> **What you need to do**: Reproduce word for word the lines from the one containing "Given: Open CCET stock details link" to the one containing "Click the Prime", including both of those lines.
## Begin Listing
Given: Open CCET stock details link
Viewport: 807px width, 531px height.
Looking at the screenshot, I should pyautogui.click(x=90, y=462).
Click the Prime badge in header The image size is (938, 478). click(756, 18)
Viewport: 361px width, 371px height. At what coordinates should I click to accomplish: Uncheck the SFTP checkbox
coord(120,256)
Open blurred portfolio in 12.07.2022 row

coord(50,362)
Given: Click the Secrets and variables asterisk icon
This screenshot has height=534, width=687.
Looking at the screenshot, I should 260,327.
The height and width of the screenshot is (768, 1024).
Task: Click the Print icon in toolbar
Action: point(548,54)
## End Listing
## Begin Listing
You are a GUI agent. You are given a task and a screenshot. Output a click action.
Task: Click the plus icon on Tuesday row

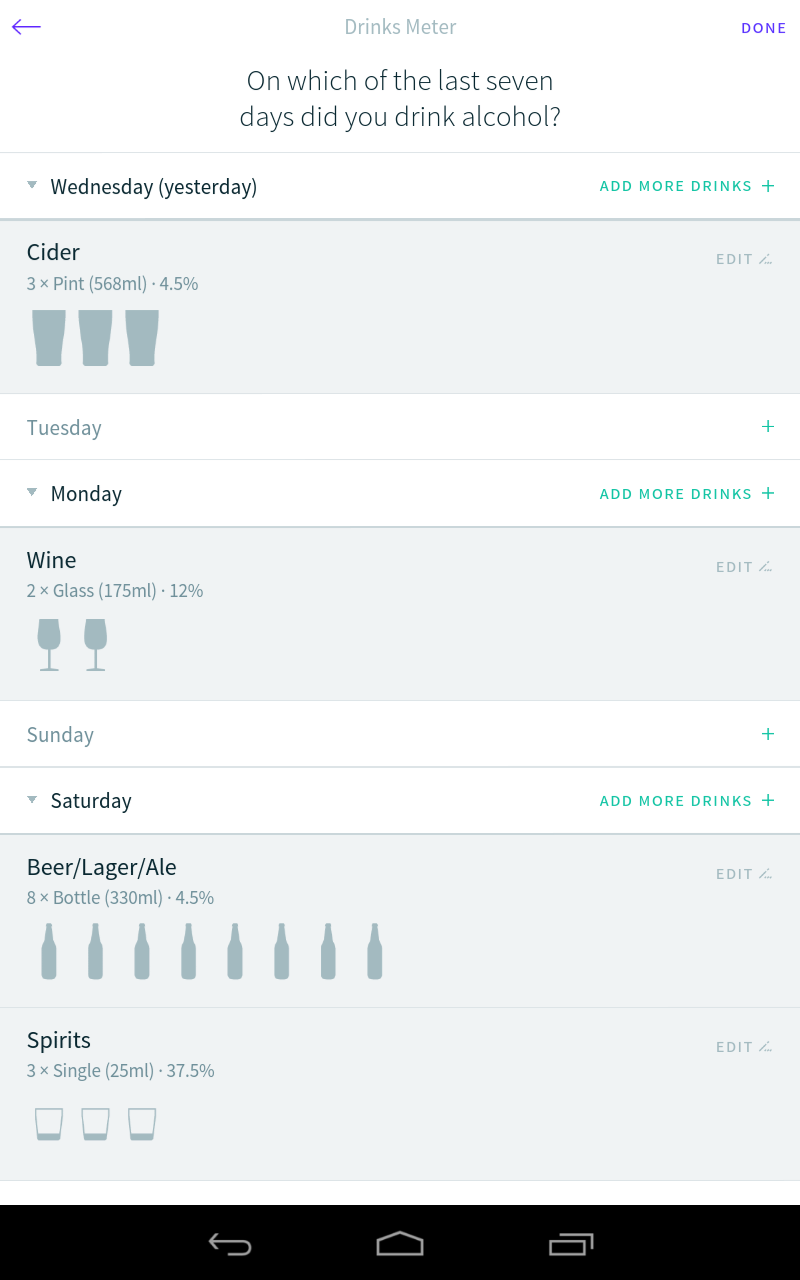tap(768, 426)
## End Listing
> **Result for this task**:
Given: Open CCET stock details link
Viewport: 807px width, 531px height.
Looking at the screenshot, I should pyautogui.click(x=90, y=462).
Click the Prime badge in header The image size is (938, 478). click(756, 18)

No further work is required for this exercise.